Objectives: Some biochemical characteristics of the human leukocyte and fibroblast β-galactosidase were studied. Design and Methods: Leukocyte and fibroblast enzyme activity was determined fluorometricaly using 4-methylumbelliferyl-β-D-galactoside as artificial substrate. Optimum pH, Km, Vmax and thermostability of the enzyme at 42 °C were determined. Results: The leukocyte and fibroblast enzyme has an optimum pH at 4.2, which is in agreement with the lysosomal origin of the enzyme. The Km of the enzyme was 0.62 in leukocytes and 0.67 in fibroblasts, and Vmax was 289.9 nmol/h/mg of protein and 1779.2 nmol/h/mg of protein in the two tissues, respectively.
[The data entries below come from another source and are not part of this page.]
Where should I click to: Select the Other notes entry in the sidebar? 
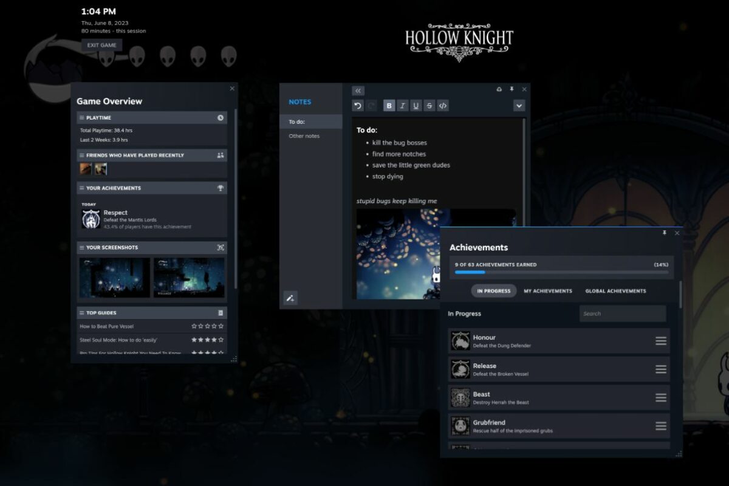[304, 135]
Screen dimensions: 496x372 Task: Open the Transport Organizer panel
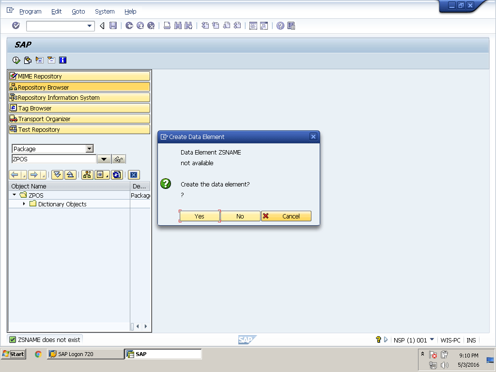click(x=79, y=119)
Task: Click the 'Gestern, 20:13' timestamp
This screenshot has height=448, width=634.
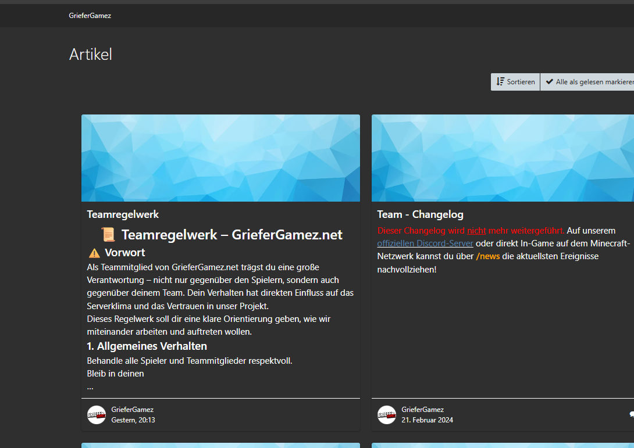Action: point(133,420)
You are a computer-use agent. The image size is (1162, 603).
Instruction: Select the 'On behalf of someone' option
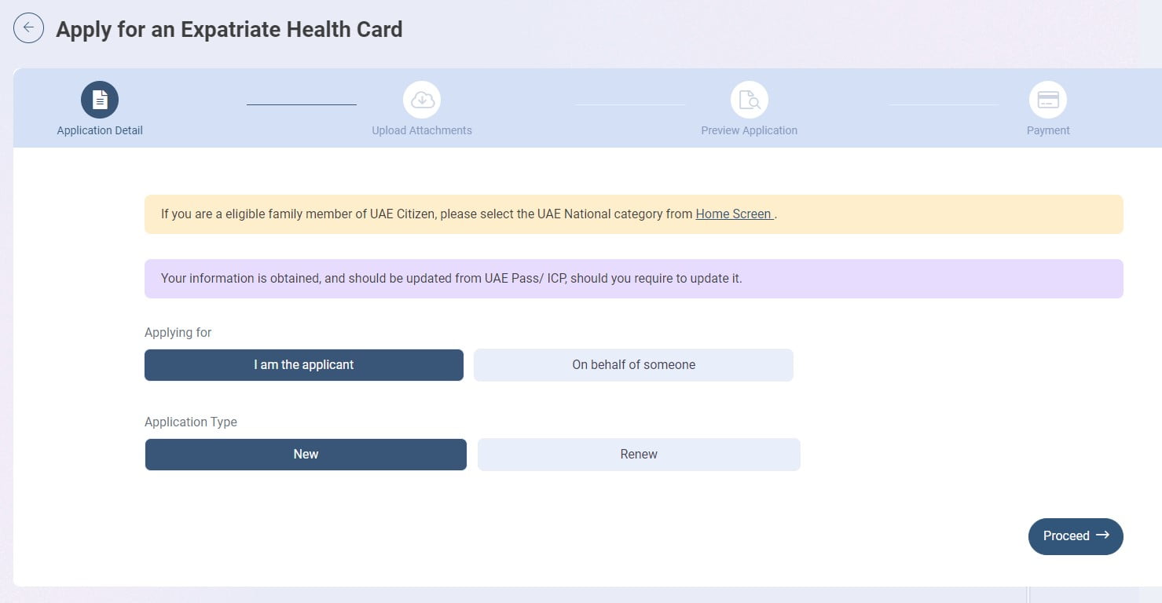[x=633, y=364]
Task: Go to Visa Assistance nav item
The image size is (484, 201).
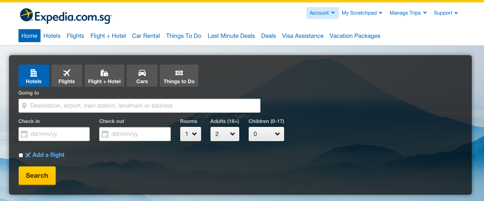Action: click(303, 36)
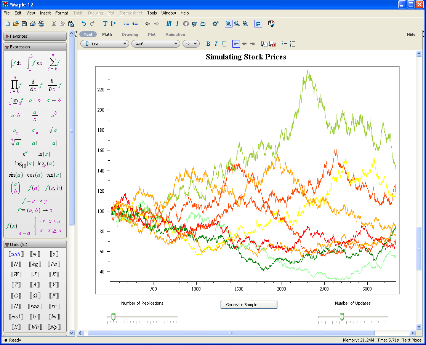Insert the definite integral template

(x=35, y=63)
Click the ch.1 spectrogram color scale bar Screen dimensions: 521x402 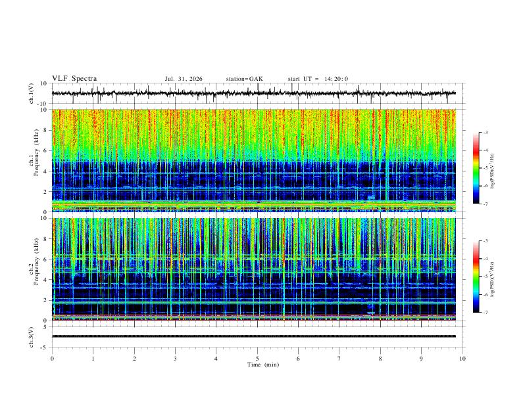pyautogui.click(x=476, y=168)
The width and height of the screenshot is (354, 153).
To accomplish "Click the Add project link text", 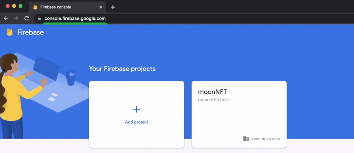I will 136,122.
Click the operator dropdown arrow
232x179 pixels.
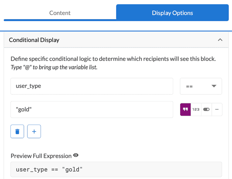tap(214, 86)
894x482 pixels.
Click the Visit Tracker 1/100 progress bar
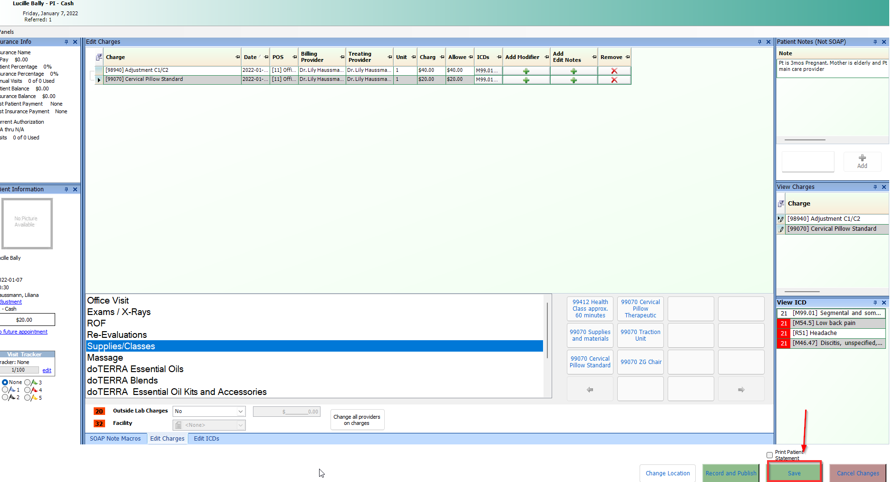[19, 370]
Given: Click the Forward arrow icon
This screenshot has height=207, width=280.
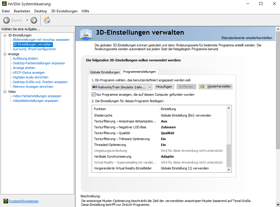Looking at the screenshot, I should (x=34, y=20).
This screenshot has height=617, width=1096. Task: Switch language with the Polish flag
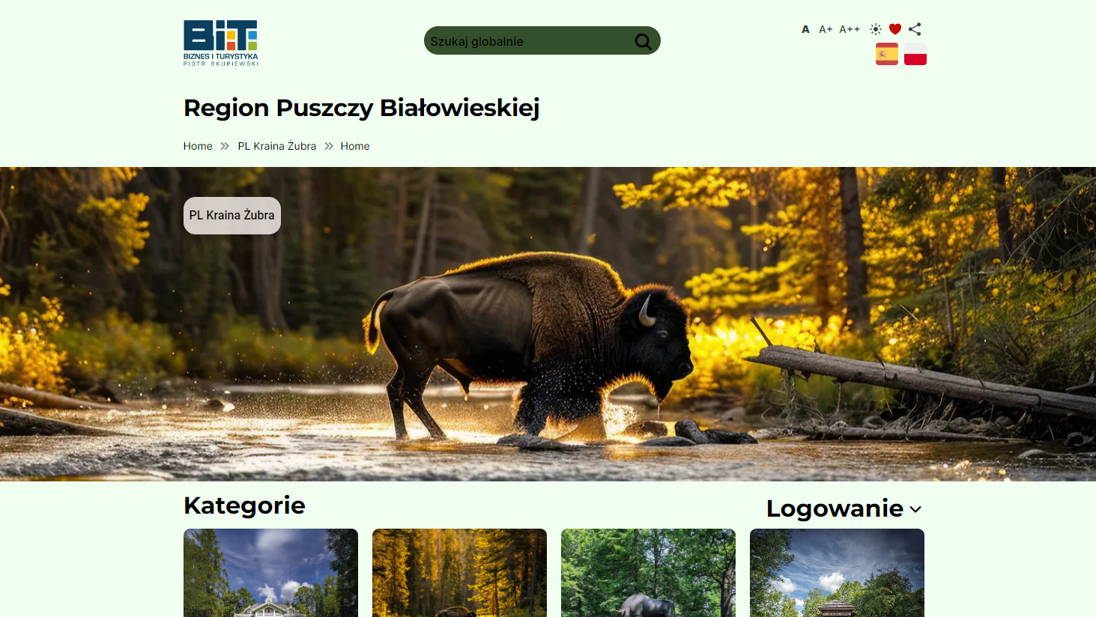915,54
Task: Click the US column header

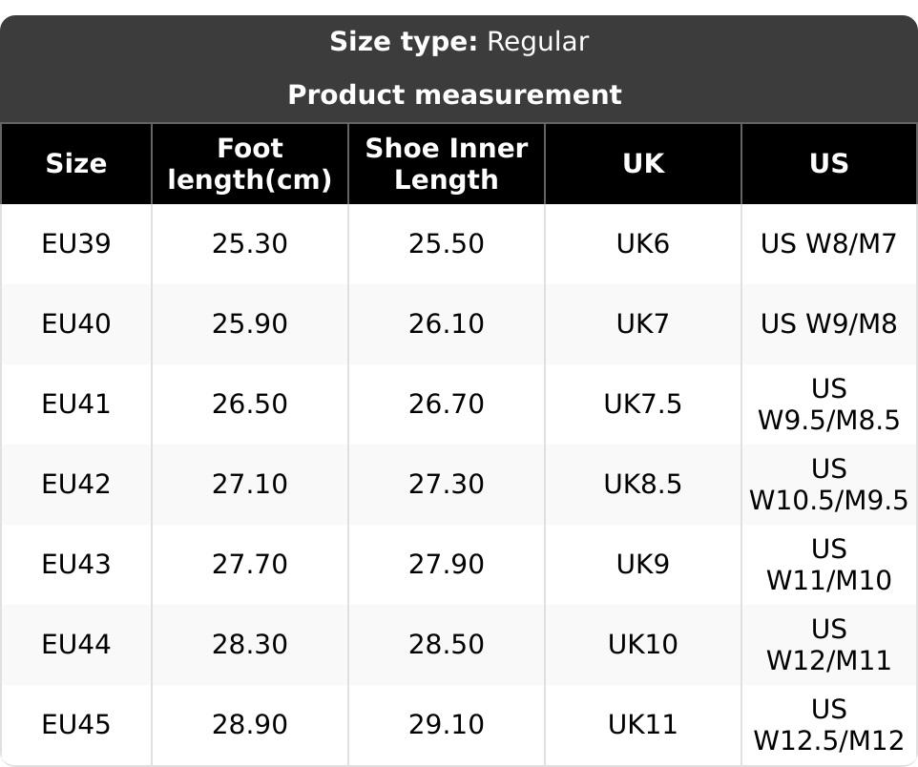Action: click(x=828, y=163)
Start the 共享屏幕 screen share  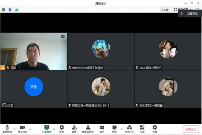[47, 129]
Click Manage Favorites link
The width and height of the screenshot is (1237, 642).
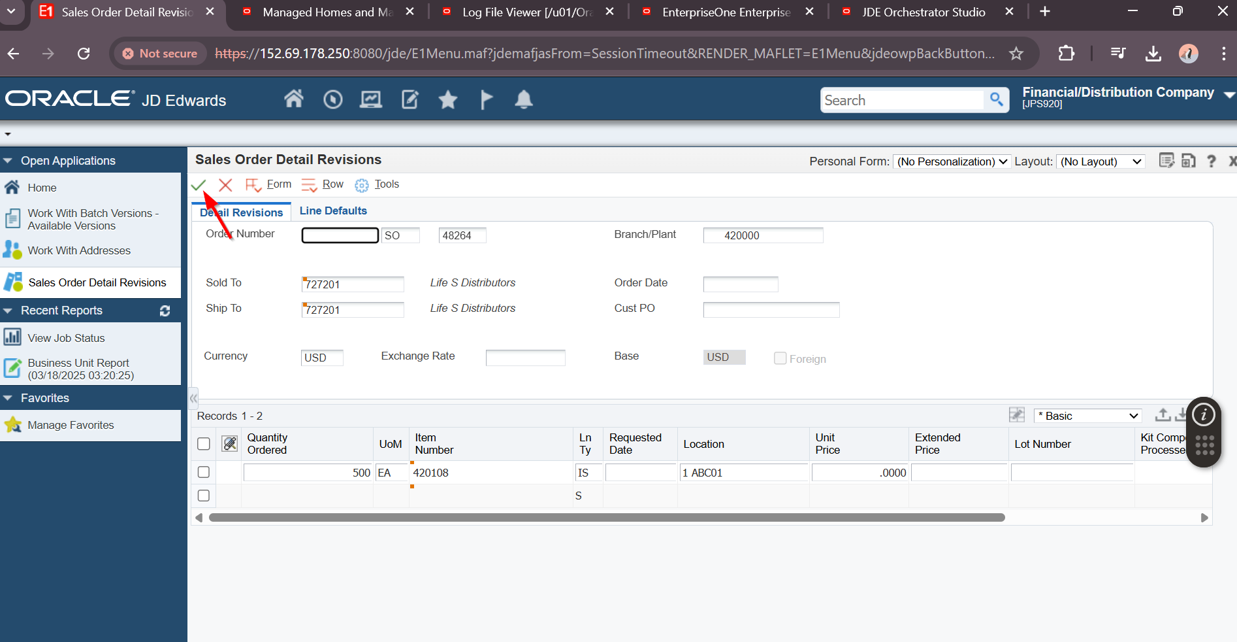71,425
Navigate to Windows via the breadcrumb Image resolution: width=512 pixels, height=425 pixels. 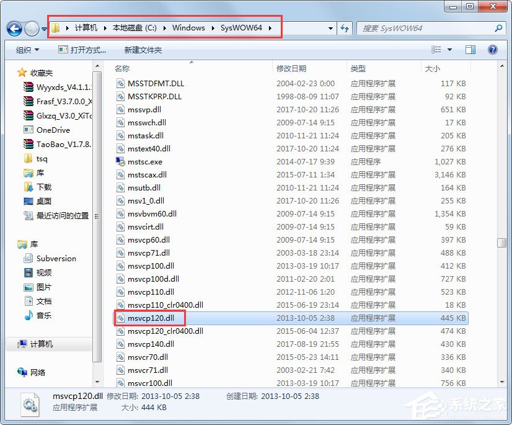pyautogui.click(x=188, y=27)
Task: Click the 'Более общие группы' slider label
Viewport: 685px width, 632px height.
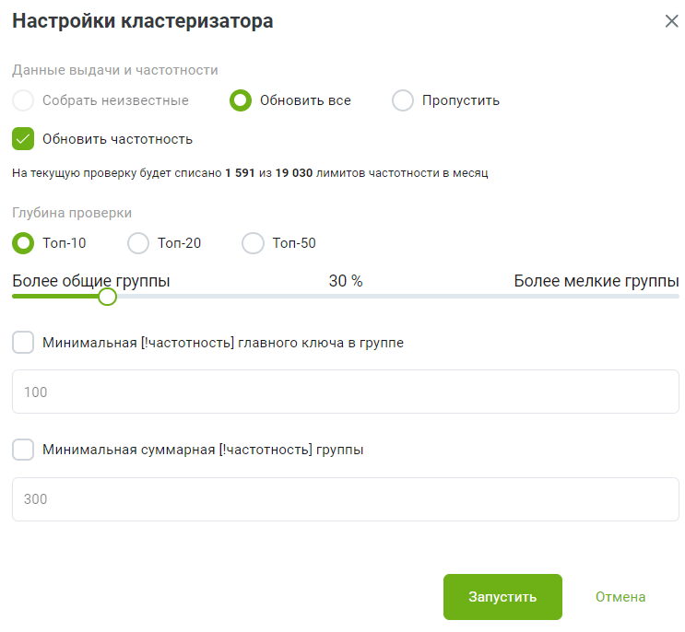Action: (x=91, y=281)
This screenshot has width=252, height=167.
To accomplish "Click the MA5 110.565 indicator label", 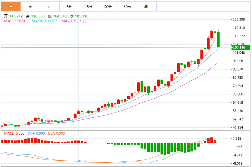I will point(16,21).
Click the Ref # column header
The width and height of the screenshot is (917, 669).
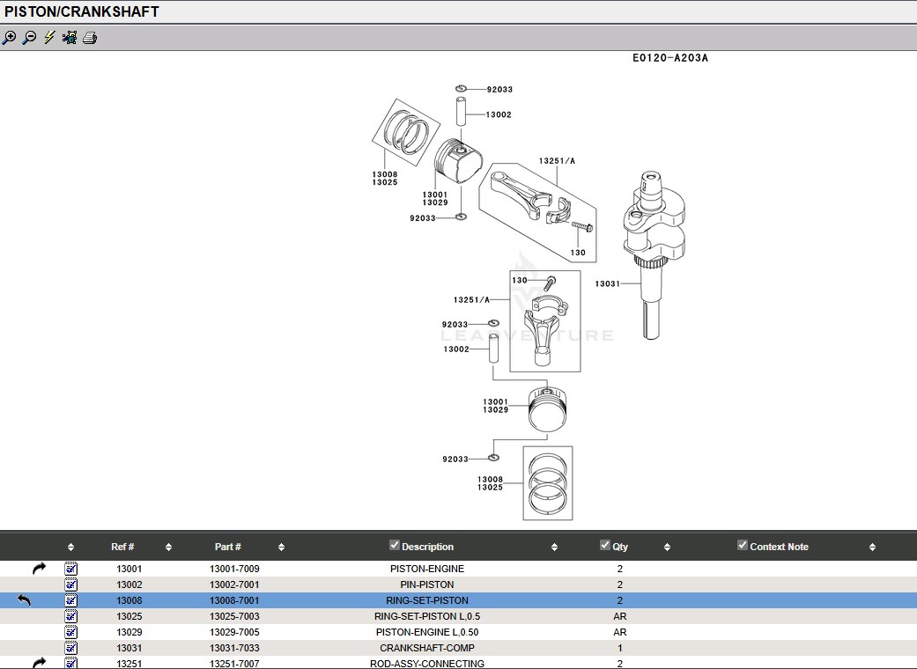point(122,547)
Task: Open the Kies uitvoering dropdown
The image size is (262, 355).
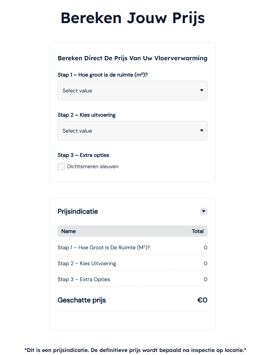Action: 132,131
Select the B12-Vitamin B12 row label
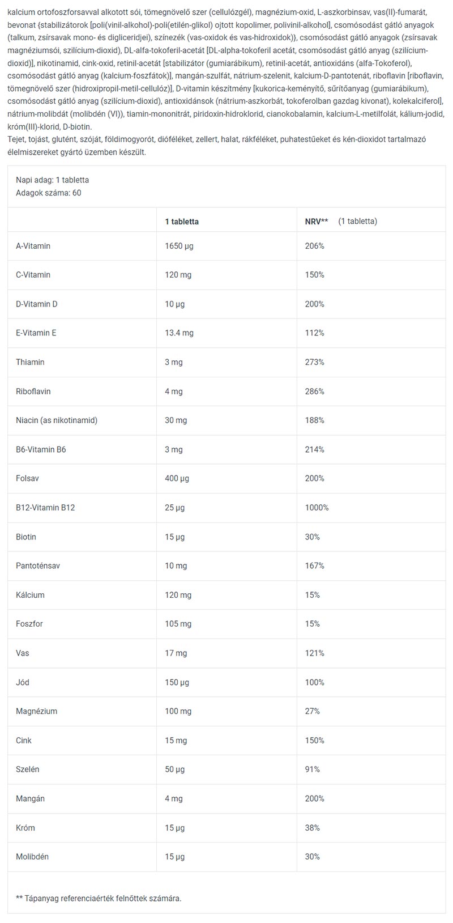Viewport: 453px width, 923px height. pyautogui.click(x=45, y=508)
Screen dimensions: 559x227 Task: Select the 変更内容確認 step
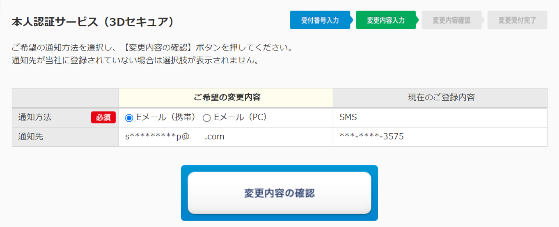point(451,20)
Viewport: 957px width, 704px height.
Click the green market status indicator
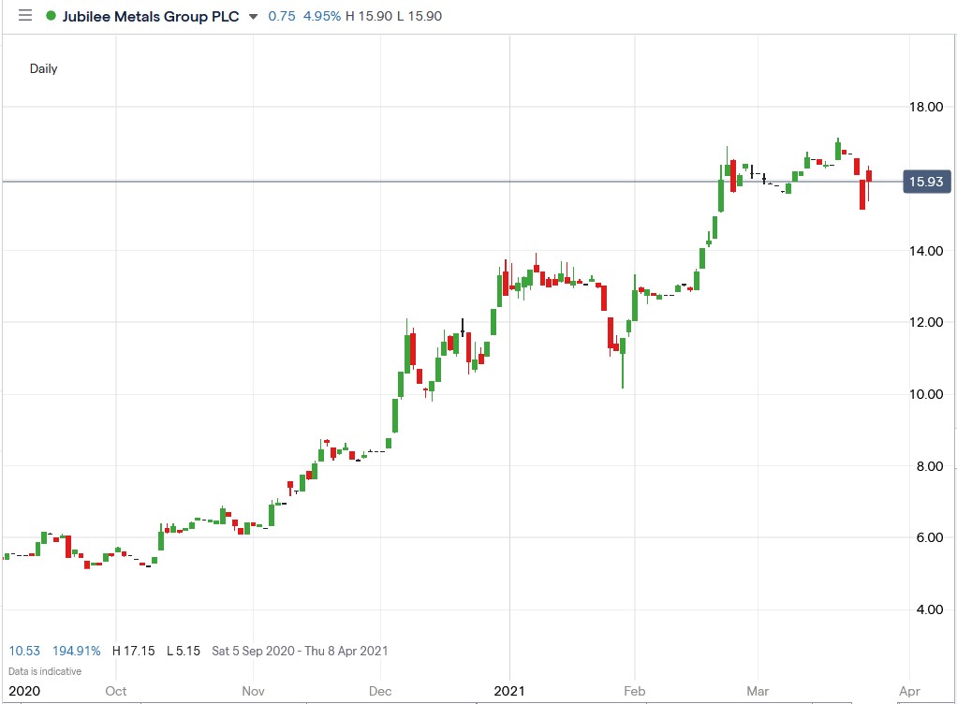click(51, 15)
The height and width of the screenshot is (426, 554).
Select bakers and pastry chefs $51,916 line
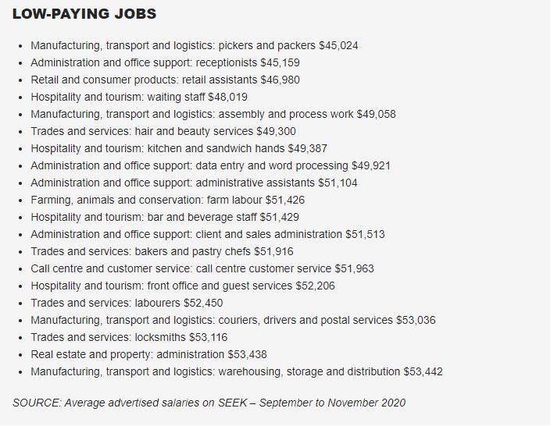[x=162, y=251]
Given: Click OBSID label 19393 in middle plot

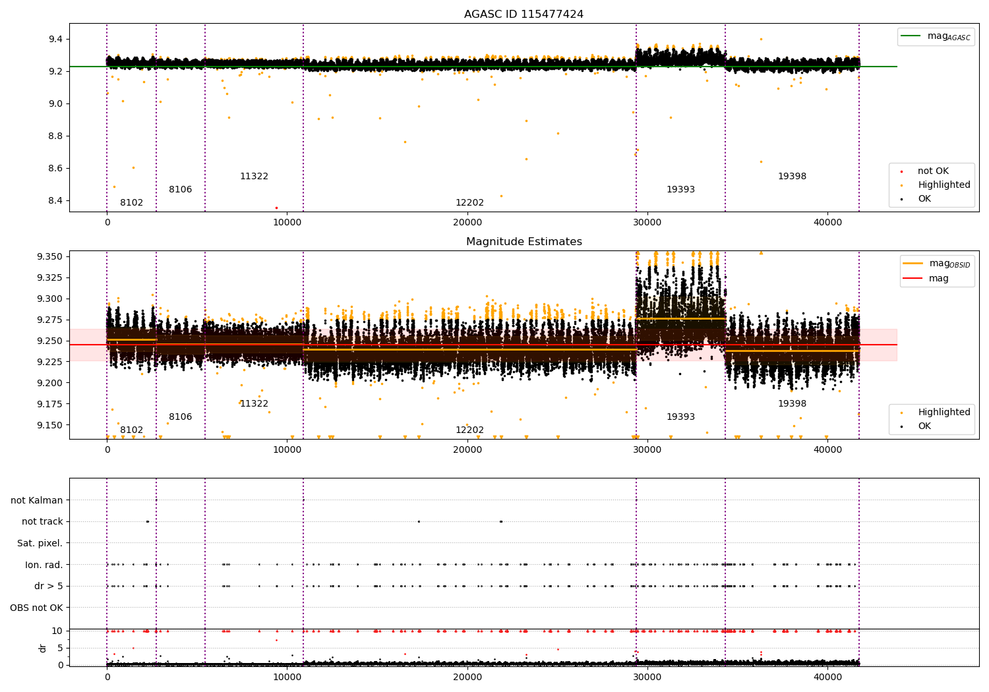Looking at the screenshot, I should (x=680, y=417).
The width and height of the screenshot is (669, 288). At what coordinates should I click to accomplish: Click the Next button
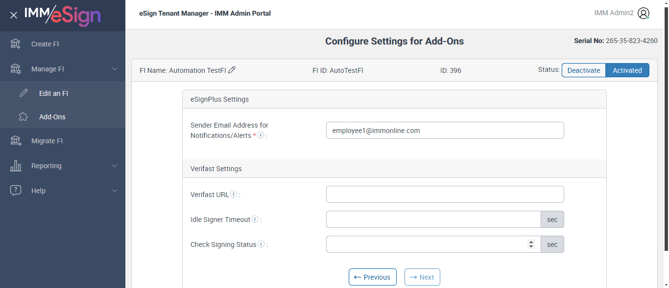(422, 277)
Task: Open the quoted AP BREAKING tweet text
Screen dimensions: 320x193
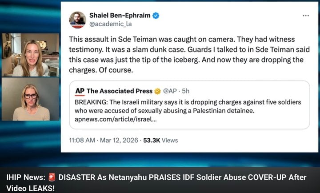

When fibroblast or leukocyte β-galactosidase was pre-incubated at 42 °C, it did not retain its activity because the residual activity after 80 minutes of pre-incubation at this temperature was lower than 30% of the initial activity both in leukocytes and fibroblasts. Conclusions: This was the first study of Km, Vmax and thermostability of β-galactosidase performed on leukocytes and provided data for a better characterization of the enzyme β-galactosidase, allowing the improvement of the analytical conditions.